Items from a dataset:
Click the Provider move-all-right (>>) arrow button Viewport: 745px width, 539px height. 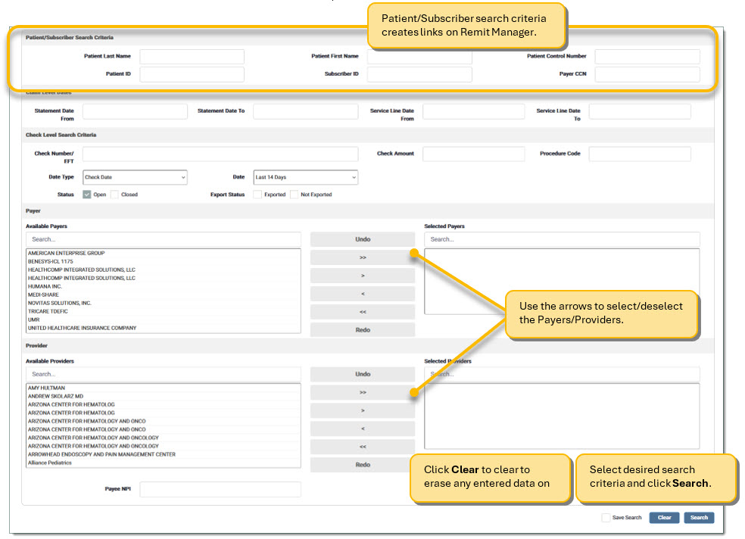(x=362, y=392)
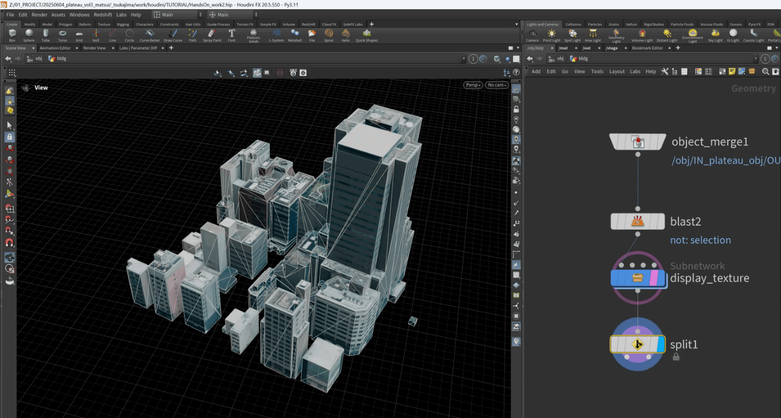Switch to the Render View tab
The width and height of the screenshot is (781, 418).
(x=94, y=48)
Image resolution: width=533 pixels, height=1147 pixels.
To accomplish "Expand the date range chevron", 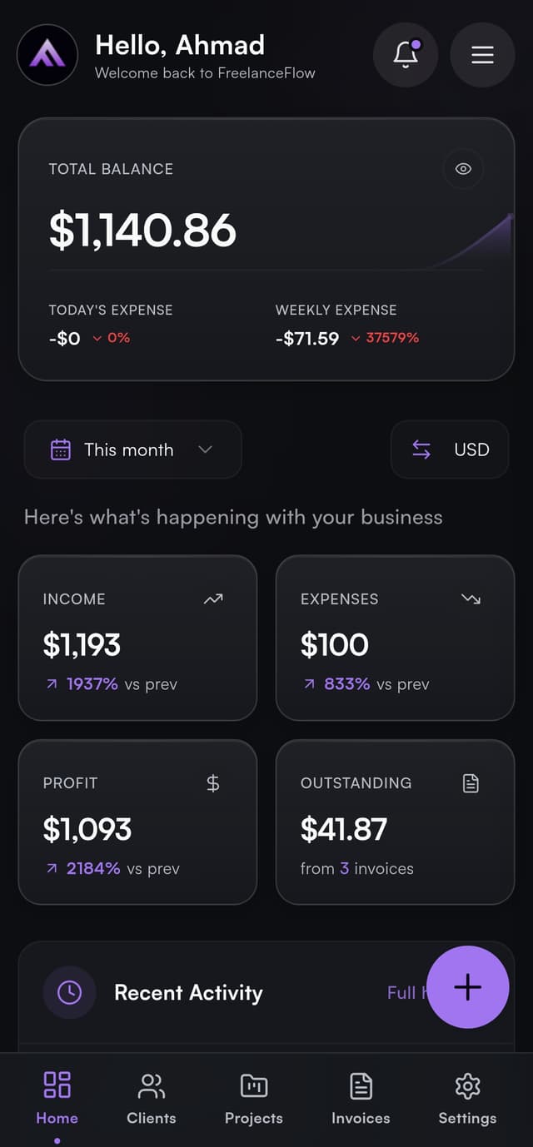I will pos(205,450).
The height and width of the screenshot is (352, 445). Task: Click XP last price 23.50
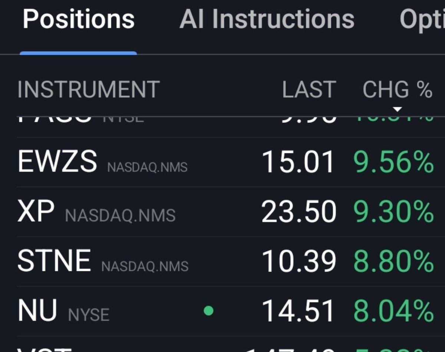tap(298, 212)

▶ _Problem to work on_
Copy exactly, with no pictures, the lines from the line containing "The height and" through the last line of the records above.

▶ _Your solution_
The height and width of the screenshot is (352, 445). Task: Click XP last price 23.50
tap(298, 212)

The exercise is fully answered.